Updating a filename's counter value failed each time

[Νίκος]

On 17/6/2013 8:54 μμ, Jens Thoms Toerring wrote:
> Also take care to check the filename you insert - a malicous
> user might cobble together a file name that is actually a SQL
> statement and then do nasty things to your database. I.e. never
> insert values you received from a user without checking them.

Yes in generally user iput validation is needed always, but here here 
the filename being selected is from an html table list of filenames.

But i take it you eman that someone might tried it to pass a bogus 
"filename" value from the url like:

http://superhost.gr/cgi-bin/files.py?filename="Select....."

Si that what you mean?

But the comma inside the execute statement doesn't protect me from such 
actions opposed when i was using a substitute operator?

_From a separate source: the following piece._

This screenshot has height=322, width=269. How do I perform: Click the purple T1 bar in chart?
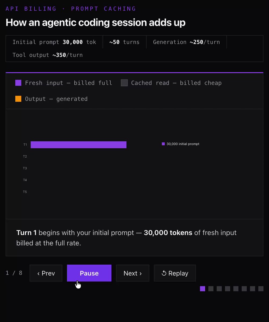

> I would guess because you forgot the uotes around string
> values in your SQL statement which thus wasn't executed.

i tried you suggestions:

cur.execute('''UPDATE files SET hits = hits + 1, host = %s, lastvisit = 
%s WHERE url = "%s"''', (host, lastvisit, filename) )

seems the same as:

cur.execute('''UPDATE files SET hits = hits + 1, host = %s, lastvisit = 
%s WHERE url = %s''', (host, lastvisit, filename) )

since everything is tripled quoted already what would the difference be 
in "%s" opposed to plain %s ?

-- 
What is now proved was at first only imagined!